Records contained in a dataset:
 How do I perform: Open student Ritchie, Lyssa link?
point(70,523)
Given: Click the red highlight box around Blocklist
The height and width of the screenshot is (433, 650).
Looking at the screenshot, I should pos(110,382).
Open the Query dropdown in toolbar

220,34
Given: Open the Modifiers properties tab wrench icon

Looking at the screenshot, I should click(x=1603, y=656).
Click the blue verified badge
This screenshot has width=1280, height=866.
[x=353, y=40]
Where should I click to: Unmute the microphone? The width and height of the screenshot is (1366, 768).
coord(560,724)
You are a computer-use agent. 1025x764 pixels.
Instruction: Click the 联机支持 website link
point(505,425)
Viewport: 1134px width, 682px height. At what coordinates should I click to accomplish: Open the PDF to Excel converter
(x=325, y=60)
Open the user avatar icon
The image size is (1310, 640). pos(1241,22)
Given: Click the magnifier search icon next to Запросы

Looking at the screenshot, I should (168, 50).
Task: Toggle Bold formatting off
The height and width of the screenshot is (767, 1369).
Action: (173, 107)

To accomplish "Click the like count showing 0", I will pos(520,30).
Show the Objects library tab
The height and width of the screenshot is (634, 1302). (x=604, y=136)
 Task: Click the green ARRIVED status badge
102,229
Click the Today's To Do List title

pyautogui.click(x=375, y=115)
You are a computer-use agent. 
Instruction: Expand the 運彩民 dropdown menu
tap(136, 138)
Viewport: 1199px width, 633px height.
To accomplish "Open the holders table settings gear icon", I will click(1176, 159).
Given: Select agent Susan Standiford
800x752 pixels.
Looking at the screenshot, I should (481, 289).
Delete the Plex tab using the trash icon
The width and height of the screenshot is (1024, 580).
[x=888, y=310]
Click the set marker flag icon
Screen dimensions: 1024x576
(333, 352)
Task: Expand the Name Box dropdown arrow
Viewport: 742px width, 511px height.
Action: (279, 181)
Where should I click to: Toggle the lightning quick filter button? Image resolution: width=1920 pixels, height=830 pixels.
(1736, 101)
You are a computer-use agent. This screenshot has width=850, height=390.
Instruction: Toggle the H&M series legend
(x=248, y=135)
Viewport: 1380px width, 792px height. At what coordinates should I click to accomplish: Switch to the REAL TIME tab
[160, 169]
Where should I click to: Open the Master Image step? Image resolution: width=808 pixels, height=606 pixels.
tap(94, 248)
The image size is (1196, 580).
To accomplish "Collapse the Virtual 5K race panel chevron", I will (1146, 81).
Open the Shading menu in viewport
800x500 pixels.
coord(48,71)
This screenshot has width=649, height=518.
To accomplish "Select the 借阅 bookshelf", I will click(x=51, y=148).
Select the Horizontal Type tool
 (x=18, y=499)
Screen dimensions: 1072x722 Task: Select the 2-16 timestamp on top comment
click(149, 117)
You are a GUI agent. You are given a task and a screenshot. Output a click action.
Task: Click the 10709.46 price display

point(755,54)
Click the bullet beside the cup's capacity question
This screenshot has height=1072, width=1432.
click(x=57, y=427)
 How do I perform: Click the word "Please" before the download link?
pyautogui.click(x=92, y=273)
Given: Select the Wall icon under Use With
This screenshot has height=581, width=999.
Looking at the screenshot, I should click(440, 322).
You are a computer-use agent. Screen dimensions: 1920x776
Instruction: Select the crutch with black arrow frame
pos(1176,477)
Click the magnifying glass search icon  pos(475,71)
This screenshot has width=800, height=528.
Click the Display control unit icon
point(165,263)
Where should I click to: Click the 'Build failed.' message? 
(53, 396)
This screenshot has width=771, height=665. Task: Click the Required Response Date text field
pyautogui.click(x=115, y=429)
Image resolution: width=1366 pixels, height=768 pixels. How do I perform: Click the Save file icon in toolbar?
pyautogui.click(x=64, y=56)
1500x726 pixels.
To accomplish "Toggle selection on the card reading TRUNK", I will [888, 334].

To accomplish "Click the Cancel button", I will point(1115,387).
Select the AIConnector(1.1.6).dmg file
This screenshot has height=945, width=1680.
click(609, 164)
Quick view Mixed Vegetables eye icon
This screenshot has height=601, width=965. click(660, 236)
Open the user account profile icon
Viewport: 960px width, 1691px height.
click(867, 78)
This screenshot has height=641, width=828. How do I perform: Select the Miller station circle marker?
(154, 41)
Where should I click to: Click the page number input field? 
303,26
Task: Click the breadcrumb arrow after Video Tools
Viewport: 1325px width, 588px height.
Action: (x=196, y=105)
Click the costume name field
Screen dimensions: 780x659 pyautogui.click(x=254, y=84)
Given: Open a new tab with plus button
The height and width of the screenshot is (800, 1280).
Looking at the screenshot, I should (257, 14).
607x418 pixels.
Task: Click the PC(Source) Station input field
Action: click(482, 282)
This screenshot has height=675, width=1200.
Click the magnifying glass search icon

• Problem statement:
Lines from the one containing "Given: Select the Wall icon under Use With" through the end of the data above must be written out exactly, and no other lines are needed.

• Answer area:
Given: Select the Wall icon under Use With
This screenshot has height=581, width=999.
Looking at the screenshot, I should click(440, 322).
You are a computer-use agent. Screen dimensions: 1920x776
Instruction: Select the crutch with black arrow frame
pos(1176,477)
Click the magnifying glass search icon  pos(475,71)
This screenshot has width=800, height=528.
Click the Display control unit icon
point(165,263)
Where should I click to: Click the 'Build failed.' message? 
(53, 396)
This screenshot has width=771, height=665. Task: Click the Required Response Date text field
pyautogui.click(x=115, y=429)
Image resolution: width=1366 pixels, height=768 pixels. How do I perform: Click the Save file icon in toolbar?
pyautogui.click(x=64, y=56)
1500x726 pixels.
To accomplish "Toggle selection on the card reading TRUNK", I will [888, 334].

To accomplish "Click the Cancel button", I will point(1115,387).
Select the AIConnector(1.1.6).dmg file
This screenshot has height=945, width=1680.
click(609, 164)
Quick view Mixed Vegetables eye icon
This screenshot has height=601, width=965. click(660, 236)
Open the user account profile icon
Viewport: 960px width, 1691px height.
click(867, 78)
This screenshot has height=641, width=828. How do I perform: Select the Miller station circle marker?
(154, 41)
Where should I click to: Click the page number input field? 
303,26
Task: Click the breadcrumb arrow after Video Tools
Viewport: 1325px width, 588px height.
Action: (x=196, y=105)
Click the costume name field
Screen dimensions: 780x659 pyautogui.click(x=254, y=84)
Given: Open a new tab with plus button
The height and width of the screenshot is (800, 1280).
Looking at the screenshot, I should (257, 14).
607x418 pixels.
Task: Click the PC(Source) Station input field
Action: click(482, 282)
This screenshot has height=675, width=1200.
Click the magnifying glass search icon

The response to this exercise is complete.